*What you need to do*: Collect each line in the records below that contains the word "navigation", and copy those lines out.

(Records for locating described items)
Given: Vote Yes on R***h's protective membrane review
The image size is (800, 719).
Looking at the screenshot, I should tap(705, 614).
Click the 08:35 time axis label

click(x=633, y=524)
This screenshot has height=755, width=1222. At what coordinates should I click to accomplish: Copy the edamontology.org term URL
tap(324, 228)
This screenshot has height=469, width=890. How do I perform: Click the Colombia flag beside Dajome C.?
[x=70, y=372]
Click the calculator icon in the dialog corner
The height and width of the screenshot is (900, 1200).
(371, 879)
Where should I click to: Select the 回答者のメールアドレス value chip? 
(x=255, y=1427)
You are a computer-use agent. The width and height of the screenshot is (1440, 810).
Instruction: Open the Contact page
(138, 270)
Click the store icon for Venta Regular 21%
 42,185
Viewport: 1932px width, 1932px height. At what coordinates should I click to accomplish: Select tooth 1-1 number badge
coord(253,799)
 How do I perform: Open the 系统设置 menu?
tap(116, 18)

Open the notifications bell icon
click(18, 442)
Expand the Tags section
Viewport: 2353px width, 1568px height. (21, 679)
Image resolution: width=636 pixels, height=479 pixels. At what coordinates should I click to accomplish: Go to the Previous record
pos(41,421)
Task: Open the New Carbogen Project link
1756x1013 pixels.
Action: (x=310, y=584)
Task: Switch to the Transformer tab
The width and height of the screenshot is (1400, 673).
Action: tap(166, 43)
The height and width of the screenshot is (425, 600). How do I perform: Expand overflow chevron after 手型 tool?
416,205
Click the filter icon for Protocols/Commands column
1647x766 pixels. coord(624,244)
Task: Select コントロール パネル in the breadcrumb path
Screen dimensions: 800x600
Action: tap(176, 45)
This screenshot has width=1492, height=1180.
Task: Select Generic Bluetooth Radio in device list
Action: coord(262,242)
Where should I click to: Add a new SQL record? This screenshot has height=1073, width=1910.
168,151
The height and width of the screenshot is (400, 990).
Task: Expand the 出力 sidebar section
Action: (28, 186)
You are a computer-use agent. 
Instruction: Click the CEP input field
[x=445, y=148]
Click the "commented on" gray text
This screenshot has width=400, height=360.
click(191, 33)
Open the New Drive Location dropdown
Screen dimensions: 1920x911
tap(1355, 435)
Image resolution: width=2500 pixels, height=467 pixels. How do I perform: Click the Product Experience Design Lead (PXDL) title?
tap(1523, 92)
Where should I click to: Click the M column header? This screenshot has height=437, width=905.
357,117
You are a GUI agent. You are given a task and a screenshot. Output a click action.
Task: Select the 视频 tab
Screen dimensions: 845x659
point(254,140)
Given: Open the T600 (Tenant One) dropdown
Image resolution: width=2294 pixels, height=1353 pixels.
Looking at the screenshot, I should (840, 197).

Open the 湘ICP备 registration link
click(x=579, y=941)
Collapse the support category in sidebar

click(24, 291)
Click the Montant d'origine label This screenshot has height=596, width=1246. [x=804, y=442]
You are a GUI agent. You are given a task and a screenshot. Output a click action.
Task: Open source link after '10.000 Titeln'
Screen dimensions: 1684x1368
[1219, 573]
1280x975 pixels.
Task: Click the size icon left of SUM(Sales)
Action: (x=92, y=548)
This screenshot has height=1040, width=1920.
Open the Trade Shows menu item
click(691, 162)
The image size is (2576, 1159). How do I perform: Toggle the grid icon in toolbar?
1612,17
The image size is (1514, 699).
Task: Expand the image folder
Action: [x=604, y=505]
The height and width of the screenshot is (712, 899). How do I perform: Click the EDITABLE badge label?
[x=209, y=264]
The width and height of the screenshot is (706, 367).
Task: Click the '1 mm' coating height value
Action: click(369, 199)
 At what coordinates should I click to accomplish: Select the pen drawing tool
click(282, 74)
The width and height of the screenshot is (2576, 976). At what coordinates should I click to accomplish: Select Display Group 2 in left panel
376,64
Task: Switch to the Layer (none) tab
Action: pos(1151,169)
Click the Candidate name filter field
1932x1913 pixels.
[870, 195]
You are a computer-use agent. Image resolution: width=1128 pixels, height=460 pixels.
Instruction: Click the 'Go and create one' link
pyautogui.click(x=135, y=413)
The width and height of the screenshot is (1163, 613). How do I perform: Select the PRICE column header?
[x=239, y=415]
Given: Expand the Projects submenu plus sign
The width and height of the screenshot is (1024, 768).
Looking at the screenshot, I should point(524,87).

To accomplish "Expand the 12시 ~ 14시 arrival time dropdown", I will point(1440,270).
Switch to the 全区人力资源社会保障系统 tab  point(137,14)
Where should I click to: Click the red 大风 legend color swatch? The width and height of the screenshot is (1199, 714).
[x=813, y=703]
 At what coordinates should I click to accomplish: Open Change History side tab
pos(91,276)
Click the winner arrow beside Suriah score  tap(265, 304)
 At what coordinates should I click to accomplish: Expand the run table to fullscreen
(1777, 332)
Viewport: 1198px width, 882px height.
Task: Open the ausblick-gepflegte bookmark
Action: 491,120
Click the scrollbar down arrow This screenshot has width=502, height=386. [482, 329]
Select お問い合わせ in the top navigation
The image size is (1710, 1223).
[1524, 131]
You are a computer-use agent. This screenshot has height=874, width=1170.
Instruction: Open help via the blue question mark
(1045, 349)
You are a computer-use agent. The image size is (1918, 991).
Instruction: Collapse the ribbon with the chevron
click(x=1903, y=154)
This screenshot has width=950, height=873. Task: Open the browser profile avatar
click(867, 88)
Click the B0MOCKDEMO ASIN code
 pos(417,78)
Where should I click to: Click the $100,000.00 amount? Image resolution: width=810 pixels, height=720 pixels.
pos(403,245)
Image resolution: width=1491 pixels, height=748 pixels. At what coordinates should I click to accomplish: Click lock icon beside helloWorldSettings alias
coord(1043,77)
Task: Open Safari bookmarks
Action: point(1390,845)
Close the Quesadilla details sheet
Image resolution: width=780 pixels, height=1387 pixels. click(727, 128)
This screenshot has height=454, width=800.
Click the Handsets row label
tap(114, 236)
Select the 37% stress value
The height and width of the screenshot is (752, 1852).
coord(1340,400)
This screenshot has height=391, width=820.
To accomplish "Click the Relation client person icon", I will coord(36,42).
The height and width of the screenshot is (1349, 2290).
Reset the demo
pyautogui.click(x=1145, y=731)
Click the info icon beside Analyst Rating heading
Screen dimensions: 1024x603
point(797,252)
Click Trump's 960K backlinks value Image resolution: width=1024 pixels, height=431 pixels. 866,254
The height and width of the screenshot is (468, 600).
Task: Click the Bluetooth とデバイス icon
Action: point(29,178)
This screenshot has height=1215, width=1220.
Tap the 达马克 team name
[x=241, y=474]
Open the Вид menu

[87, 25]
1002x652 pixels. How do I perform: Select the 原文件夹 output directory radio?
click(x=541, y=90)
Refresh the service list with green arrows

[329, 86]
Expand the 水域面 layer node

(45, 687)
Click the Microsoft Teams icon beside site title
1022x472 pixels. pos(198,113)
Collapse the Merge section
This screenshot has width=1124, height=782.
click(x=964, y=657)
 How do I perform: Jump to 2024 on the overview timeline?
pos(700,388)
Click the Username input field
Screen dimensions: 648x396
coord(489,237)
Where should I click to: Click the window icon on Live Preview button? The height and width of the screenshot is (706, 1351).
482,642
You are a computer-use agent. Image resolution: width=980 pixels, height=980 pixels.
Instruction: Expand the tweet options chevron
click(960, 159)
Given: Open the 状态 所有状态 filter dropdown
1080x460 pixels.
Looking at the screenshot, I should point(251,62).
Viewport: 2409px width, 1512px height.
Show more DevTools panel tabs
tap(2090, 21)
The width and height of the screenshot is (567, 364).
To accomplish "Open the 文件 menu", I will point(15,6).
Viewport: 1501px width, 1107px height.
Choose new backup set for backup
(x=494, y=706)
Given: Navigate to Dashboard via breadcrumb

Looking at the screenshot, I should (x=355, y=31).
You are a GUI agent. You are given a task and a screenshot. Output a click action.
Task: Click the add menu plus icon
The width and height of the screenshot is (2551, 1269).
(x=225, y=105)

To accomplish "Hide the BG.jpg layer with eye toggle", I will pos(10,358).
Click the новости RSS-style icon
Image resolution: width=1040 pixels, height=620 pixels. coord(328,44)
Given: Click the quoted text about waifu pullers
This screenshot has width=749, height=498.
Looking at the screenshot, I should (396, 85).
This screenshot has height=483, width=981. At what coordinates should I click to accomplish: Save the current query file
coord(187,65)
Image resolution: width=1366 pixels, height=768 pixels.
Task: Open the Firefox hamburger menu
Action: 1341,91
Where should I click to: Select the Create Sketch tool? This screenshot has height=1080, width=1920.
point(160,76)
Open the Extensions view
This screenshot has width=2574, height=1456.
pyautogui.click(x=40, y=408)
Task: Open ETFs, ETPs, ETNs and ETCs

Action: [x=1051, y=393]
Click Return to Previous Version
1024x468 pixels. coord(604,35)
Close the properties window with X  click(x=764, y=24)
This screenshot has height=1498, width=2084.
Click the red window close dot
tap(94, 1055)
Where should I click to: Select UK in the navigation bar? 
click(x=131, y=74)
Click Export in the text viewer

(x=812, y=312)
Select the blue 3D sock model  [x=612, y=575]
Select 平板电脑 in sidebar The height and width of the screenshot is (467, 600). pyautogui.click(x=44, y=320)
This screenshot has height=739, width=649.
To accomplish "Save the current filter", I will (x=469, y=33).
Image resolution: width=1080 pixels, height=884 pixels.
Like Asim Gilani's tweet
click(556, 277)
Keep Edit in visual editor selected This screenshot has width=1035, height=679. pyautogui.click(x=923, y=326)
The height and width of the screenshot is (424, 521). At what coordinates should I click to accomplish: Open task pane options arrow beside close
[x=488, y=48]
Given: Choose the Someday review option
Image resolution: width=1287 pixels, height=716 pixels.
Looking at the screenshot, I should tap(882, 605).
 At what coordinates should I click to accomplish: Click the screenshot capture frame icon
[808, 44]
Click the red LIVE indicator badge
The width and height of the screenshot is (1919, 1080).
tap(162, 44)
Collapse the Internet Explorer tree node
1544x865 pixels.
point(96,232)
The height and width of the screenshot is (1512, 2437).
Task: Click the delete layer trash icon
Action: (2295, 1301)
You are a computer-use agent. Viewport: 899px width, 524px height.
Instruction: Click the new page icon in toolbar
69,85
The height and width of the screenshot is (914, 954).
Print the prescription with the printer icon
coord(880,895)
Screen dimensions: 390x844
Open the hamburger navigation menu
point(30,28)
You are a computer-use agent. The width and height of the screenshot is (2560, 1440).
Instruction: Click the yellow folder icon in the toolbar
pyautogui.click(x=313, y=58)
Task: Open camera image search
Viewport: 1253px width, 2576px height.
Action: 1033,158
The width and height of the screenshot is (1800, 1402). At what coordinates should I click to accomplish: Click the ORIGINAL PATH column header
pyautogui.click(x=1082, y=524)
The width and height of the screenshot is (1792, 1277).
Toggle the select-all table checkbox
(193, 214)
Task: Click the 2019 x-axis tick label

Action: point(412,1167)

*Finished exercise*:
Select お問い合わせ in the top navigation
Where should I click to: Select UK in the navigation bar? 
Open the hamburger navigation menu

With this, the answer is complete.